:: DATASET ENTRIES ::
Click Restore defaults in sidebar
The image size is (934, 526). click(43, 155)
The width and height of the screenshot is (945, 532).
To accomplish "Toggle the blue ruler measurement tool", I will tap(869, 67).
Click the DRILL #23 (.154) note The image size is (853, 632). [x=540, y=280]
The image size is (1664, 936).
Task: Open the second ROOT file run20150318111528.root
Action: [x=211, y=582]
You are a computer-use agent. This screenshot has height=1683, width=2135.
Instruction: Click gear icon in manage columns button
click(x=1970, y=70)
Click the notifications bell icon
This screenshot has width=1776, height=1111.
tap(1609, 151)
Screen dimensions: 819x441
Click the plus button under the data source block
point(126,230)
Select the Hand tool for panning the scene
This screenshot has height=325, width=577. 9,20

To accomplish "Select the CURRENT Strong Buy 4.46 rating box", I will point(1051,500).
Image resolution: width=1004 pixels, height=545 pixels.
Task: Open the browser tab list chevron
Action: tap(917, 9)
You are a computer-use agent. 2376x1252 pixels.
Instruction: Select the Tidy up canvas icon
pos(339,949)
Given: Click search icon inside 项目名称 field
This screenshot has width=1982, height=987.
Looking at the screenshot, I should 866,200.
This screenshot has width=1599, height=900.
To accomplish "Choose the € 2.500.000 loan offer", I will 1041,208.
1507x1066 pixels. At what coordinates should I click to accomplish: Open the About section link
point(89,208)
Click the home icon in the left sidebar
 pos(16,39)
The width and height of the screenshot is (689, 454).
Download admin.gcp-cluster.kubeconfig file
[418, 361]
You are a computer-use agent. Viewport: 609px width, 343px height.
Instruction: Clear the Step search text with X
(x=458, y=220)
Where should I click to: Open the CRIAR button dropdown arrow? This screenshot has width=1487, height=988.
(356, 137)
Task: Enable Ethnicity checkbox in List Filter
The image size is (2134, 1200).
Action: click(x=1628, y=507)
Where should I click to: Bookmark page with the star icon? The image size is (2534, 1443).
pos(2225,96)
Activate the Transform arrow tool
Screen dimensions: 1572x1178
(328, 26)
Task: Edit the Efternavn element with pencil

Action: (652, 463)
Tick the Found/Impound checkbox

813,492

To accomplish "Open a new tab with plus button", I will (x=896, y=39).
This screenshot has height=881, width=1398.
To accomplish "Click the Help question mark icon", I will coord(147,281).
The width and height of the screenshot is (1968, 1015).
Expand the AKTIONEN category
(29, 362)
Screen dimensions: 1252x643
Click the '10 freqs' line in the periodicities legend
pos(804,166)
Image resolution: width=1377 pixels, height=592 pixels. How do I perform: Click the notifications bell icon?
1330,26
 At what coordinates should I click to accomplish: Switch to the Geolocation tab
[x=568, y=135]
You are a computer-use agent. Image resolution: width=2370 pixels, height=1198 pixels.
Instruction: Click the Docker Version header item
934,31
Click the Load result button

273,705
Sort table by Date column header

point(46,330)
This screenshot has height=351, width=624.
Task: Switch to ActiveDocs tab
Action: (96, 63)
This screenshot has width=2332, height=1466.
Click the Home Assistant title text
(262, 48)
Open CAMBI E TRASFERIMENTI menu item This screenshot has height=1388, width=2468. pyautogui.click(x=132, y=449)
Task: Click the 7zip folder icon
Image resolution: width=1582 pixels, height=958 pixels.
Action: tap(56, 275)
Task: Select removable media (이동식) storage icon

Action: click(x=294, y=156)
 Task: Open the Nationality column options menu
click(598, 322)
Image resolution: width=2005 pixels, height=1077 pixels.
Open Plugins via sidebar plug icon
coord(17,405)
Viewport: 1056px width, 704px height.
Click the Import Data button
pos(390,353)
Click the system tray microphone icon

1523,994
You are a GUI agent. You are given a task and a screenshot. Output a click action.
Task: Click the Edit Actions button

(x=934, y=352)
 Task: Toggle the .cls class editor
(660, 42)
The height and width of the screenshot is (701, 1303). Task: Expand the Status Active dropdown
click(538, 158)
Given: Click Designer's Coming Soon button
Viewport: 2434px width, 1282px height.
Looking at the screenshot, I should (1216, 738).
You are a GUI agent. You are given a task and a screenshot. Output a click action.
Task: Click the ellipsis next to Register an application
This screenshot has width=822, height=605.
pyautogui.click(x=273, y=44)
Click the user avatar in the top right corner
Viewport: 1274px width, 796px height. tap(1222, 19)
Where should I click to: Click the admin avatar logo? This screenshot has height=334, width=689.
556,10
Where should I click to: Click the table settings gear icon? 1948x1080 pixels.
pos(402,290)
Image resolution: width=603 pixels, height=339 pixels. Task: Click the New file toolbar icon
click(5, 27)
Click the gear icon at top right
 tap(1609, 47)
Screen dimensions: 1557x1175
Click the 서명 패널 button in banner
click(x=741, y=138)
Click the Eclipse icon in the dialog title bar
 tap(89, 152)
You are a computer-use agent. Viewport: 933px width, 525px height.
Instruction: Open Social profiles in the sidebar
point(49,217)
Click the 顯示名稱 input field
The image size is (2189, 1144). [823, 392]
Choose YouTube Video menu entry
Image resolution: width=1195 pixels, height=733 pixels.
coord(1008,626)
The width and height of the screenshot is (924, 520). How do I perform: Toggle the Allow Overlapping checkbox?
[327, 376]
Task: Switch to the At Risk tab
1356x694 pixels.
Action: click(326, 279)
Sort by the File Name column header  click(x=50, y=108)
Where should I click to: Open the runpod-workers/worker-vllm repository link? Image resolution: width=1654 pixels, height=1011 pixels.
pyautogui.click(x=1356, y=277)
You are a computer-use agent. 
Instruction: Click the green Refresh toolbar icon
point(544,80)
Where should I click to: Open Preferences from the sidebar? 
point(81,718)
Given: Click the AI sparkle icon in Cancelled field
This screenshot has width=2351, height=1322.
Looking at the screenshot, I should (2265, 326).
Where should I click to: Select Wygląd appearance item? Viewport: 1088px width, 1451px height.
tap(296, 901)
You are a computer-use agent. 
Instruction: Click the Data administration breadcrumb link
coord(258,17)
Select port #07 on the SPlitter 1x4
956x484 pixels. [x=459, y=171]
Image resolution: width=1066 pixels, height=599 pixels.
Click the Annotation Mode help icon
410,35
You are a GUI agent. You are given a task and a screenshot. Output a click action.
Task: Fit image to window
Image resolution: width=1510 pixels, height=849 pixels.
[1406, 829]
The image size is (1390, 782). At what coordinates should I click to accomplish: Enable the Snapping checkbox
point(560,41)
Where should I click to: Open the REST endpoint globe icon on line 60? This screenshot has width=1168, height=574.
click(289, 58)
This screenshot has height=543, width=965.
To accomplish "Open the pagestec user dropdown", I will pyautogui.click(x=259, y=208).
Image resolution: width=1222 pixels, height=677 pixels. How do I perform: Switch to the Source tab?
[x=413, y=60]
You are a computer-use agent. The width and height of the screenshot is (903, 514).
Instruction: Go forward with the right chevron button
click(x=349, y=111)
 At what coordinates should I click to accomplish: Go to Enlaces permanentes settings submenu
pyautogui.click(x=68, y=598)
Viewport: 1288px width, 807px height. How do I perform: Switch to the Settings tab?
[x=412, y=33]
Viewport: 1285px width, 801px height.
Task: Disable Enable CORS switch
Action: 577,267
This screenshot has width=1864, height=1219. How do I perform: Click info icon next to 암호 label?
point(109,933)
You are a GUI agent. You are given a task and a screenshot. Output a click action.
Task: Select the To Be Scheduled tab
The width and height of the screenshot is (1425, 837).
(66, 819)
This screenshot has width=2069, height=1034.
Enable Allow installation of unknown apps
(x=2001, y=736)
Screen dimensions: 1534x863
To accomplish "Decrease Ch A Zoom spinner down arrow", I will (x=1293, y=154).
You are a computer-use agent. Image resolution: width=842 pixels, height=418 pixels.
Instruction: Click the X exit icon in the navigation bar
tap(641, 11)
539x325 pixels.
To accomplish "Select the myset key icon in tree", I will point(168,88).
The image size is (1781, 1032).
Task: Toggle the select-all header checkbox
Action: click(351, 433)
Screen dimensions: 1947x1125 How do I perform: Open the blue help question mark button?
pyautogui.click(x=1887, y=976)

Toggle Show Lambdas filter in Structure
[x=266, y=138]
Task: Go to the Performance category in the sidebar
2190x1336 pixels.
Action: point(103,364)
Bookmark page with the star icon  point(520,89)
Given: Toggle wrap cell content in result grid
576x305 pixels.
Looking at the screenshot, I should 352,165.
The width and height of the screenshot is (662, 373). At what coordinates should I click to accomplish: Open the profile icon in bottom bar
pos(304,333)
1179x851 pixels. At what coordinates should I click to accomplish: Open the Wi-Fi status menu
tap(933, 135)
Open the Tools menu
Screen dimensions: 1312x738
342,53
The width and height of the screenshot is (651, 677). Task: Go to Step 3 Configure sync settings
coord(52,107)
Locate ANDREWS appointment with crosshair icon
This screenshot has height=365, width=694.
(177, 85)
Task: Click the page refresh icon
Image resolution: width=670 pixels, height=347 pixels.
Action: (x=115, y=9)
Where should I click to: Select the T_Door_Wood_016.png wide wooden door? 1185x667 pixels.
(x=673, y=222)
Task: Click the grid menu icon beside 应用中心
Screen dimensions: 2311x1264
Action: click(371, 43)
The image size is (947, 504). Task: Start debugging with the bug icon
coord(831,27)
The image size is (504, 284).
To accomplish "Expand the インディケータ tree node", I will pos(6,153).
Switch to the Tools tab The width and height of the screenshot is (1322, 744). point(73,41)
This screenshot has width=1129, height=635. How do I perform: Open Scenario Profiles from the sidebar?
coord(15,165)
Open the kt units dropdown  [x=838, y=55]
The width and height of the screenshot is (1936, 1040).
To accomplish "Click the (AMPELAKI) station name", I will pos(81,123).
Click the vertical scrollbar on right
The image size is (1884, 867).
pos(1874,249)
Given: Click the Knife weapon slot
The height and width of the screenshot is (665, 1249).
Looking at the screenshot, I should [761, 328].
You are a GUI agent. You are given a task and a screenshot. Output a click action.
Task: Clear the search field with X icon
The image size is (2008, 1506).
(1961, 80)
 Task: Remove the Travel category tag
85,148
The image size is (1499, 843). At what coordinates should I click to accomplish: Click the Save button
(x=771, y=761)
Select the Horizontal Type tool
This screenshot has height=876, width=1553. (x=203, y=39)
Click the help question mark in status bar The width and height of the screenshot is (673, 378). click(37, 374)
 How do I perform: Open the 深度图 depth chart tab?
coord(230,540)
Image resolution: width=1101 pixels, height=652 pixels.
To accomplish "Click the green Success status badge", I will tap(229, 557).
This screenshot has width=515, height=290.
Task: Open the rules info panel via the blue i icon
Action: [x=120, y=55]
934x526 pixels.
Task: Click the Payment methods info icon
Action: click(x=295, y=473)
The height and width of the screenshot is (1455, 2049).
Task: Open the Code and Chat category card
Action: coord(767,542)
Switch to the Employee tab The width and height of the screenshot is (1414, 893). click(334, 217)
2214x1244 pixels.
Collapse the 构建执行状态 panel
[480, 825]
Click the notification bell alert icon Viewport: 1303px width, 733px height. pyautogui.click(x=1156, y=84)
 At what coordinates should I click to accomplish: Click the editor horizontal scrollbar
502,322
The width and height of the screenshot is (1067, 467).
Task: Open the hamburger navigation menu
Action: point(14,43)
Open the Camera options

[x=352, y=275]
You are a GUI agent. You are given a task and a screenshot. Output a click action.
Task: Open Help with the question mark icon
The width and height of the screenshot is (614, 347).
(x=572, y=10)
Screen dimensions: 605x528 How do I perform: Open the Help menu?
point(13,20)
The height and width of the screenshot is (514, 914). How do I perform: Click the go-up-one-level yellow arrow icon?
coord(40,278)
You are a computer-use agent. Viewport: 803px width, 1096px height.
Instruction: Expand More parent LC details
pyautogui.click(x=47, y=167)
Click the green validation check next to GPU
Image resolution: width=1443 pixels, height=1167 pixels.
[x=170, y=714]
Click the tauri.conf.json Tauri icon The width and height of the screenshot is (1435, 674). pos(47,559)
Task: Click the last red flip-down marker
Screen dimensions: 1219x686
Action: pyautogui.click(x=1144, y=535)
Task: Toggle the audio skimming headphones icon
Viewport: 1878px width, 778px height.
:::
# TRY IT
Copy every line above that holds the word "grid".

# EXPECTED ANSWER
Given: Toggle wrap cell content in result grid
Task: Click the grid menu icon beside 应用中心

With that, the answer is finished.